Asian Paints Limited (APL) has issued a lengthy clarification to InGovern’s allegations of related-party transactions and the demand for removal of promoters Ashwin Dani and Malav Dani from the APL board. InGovern, a corporate governance research and advisory firm, had alleged a conflict of interest in Dani-controlled entities that also supplied raw material to APL. Additionally, a whistleblower also alerted market regulator SEBI about certain irregularities.
In its reply, Asian Paints has stated that InGovern based the report on “incorrect facts and premise based on hearsay rather than any serious investigation”. “We specifically, refute all the allegations made by InGovern in this Report relating to the Company and its practices with all the emphasis at our command,” it further stated.
Asian Paints stated that related party transactions are undertaken for various reasons including certainty of supplies, better understanding of cost, prevention of cartelisation, benefits of innovation and experimentation.

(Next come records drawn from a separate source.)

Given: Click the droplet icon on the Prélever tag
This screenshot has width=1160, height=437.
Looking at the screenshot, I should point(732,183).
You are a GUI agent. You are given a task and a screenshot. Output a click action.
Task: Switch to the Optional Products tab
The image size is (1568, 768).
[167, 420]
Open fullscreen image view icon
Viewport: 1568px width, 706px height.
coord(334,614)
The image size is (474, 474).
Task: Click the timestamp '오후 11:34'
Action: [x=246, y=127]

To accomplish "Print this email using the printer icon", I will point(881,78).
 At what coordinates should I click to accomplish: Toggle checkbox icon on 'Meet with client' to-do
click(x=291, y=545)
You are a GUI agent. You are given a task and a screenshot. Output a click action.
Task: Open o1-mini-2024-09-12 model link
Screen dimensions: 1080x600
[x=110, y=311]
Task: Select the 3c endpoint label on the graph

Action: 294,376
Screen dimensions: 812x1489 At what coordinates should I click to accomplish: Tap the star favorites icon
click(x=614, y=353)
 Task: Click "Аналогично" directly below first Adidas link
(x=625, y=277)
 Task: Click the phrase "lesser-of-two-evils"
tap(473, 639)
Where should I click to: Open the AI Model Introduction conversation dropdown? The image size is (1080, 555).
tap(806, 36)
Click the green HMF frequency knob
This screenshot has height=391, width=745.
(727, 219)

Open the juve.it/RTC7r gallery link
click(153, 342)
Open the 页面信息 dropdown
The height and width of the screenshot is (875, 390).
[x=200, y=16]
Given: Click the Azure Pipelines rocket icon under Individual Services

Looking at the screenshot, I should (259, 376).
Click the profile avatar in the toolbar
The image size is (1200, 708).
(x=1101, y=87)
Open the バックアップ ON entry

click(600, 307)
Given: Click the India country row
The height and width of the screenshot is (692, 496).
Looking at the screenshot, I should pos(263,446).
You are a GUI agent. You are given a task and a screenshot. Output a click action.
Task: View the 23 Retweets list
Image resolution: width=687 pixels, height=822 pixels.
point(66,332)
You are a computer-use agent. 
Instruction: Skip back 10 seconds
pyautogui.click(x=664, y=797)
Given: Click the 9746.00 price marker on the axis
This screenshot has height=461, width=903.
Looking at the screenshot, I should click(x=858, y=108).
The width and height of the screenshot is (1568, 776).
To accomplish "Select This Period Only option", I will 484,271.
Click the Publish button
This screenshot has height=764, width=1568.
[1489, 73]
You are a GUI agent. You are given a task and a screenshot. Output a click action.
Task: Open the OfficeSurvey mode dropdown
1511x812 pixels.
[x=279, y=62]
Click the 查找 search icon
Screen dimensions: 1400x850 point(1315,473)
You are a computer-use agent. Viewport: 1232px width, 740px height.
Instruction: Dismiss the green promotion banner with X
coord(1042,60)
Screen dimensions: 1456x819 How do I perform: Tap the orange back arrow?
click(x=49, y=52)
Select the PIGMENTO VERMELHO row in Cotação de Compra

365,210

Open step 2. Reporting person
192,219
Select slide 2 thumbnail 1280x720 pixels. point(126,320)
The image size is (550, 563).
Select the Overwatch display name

It is a common practice among companies and is legal and valid under Indian laws. It added that the company has been entering into such related-party transactions with entities controlled directly by promoters for three decades now.
It said that these transactions are related to purchasing of “raw materials, packing materials, intermediaries”. “The value of transactions with all the related parties put together, has been around 4.5 per cent to 6 per cent of the purchases done by the Company in the last ten years clearly implying that over 90 per cent + purchase transactions are with independent unrelated parties,” stated Asian Paints.
The company said that InGovern erred by considering only raw materials, while related-party transactions involve both raw and packing material purchases. “If we consider the total purchases by the Company (raw material and packing materials), the total related party purchases would be 5.5 per cent of the total purchases as against 6.6 per cent reported for the FY 2019 - 20 (likewise for the other financial years mentioned in the report),” stated the paints company.
It further clarified that related parties are picked only after it seeks multiple quotes from both related and unrelated parties and the latter is found to be feasible. Asian Paints said that the documents on the contracts are then submitted to the audit committee that comprises majorly independent directors. “It is noteworthy to mention that the Promoter Director who was a member of the Audit Committee, did not participate in the discussions concerning transactions with any related party as mandated under Law. Hence, the question of Directors having a conflict of interest does not arise,” it added.
Asian Paints stated that the following statement by InGovern – “Paladin formed 7 per cent of the value of goods purchased from promoter-controlled entities” – is incorrect. It said that out of Rs 553.88 crore of total purchases from related parties for FY2019-20, purchases from Paladin amounted to only Rs 1.3 crore, which is 0.2 per cent and not 7 per cent, as mentioned by InGovern.
The company said that it has voluntarily disclosed all transactions of similar nature to Indian Accounting Standards 24 on Related Party Disclosures (Ind AS 24), as well as in the Annual Report for FY 2019-20 and Standalone Financials Statements.
It added that 85 per cent of the transactions with related-parties have been disclosed. The rest that’s not been disclosed are infinitesimal in nature, including Paladin.
“The remarks made by InGovern in the Report asking the promoter directors to immediately resign, Audit Committee to enhance disclosure practices, allegations on inadequate disclosures and inaction by the Board, etc. are uncalled for and based on incorrect assumptions,” Asian Paints stated. It urged InGovern to issue an addendum, including the reply and correcting the facts.
The statement comes after InGovern had stated in its report that 5.8 per cent of goods procured by Asian Paints is from related parties, the details of which it has not disclosed. The report stated that APL entered into a technical consultancy agreement with one Jayram Nadkarni (ex-employee of the company), and Paladin Paints and Chemicals in 2005-06, for which these entities were paid upfront and monthly consultancy amounts. It added that they found out that Paladin was owned and controlled by the Dani family that first acquired 49 per cent shareholding in the company that was later picked by Ria Enterprises through its partners Rituh Enterprises, Ashwin Dani, Ina Dani, Ramesh Shah, Ajit Shah and Deepak Shah. “As of 30th July, Ria Enterprises, controlled by the Dani family, held 93.08 per cent of Paladin,” the firm had reported.